Fiverr itself isn’t doing anything to your websites.
That’s weird. But as long as your passwords are safe, you shouldn’t be worried. You can secure the website further by adding the “limit login attempt” plugin and also password protect your wp-admin folder
Yes, I do all of that of course. I’m worried not because anyone has succeeded yet, but because of the constancy of the attacks.
Exactly. But somehow, somewhere, the fact that my site exists is being flagged somewhere via the fiverr platform. It’s like when you you give your email address to someone… they may not know your password, but they know you have a current email, and then they have something to hack.
Not to nitpick, but in your first post you wrote “nearly every time”, here you wrote “every time”. We, as human beings, tend to see patterns everywhere, even if there are none in reality, because it´s how we are wired.
Anyhow, I agree that it´s certainly worrying and something to look into. Perhaps ask on a WordPress forum, to see if people have another idea of how this may come to pass? Perhaps it´s nothing to do with who does it but with what is being done that somehow attracts those login attempts.
Just thinking out loud, I´m no professional in that sphere but I had/have WP blogs myself. I never used Fiverr for them and they weren´t even commercial, but I had spikes in such unauthorized login activities too at times. Hackers may simply use programs that try out all blog addresses they can grab periodically etc.
You should at least know the IP address of the attacker.
If you are that you are on a VPS or a shared hosting, i.e. in a multi-tenant environment, it’s extremely easy for a neighbor of yours intercept the traffic coming to your server and see who is poking at your ports. Among these lurkers there could be a pentester.

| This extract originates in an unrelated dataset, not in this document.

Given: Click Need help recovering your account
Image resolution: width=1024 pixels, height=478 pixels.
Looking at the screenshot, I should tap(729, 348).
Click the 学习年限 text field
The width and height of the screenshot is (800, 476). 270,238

Among the most effective tools to stop brute force attacks, at server level, there is Fail2ban.
Yes, I agree, it’s not the person on Fiverr that’s doing it. I don’t blame them. It’s not like they’re selling my info. But somehow, these gigs attract attention from hackers and I don’t know how. Somehow they see that these sites are live and they go after them. I’m just not clear how they are seeing them on the platform.

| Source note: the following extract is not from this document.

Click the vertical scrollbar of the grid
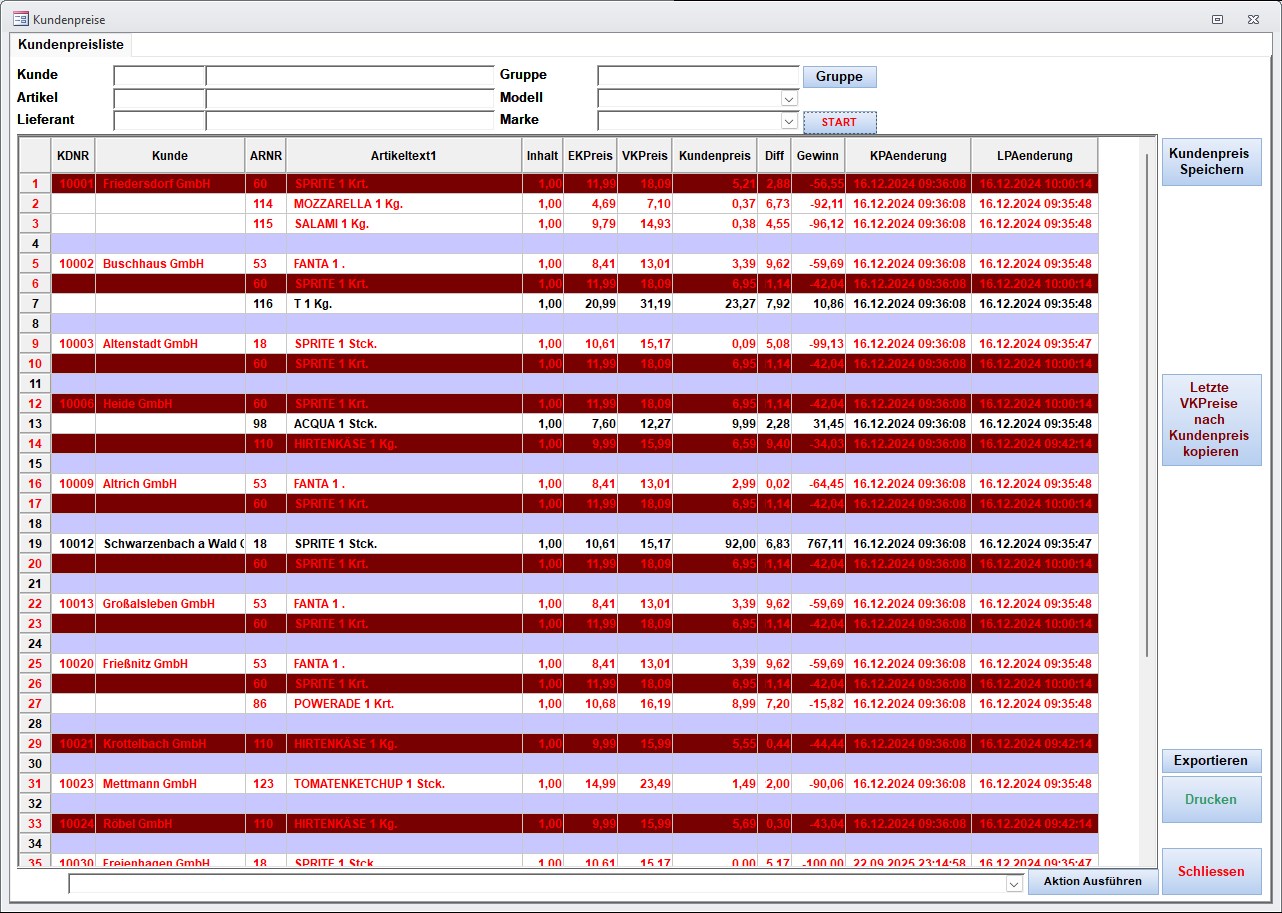 point(1146,400)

Yes all the ip addresses are logged - and blocked. It’s not like anyone is actually getting in. It’s just annoying that whenever I use Fiverr, this shit starts up again. It’s no co-incidence, I’ve been using fiverr for years and this happens with incredible regularity.
Does it also happen when you hire someone outside of Fiverr to fix your site, or when you try to fix it yourself?
Nope. Only happens when i use Fiverr. It’s a pattern I’ve noticed over the last 5 years or so. It doesn’t happen when I use Fiverr services like logo production etc., only when I use someone to fix a wordpress problem.
Presumably because having a logo designed doesn’t require access to your Wordpress sites?
Are you sure it’s not just the sellers you’ve hired accessing your websites to do the gig you’ve ordered from them? They can’t fix Wordpress problems without logging in, or attempting to login to Wordpress.
Sorry if that sounds like I’m stating the obvious BTW.
Exactly. Logo design etc. doesn’t require me to give any login credentials. Yes, I have to give these to my fiverr gig workers, but I don’t think they are the problem, because they already have the password and login, they don’t need to hack me. What I think is happening is that somehow, hackers are able to see the URLs of sites that are being worked on through fiverr, realize they are live, and ripe for picking and go after them. I just don’t know how they see them. Unless they can see the URL of your ‘live’ gigs with fiverr vendors.
And did you ask them? Depending on what they are doing for you, like working on the site´s security, the log-in attempts might just be them checking something?
Hope you´ll update your topic if and when you find out what it is. Feels a bit weird to say it´s interesting, but I hope you know how I mean it.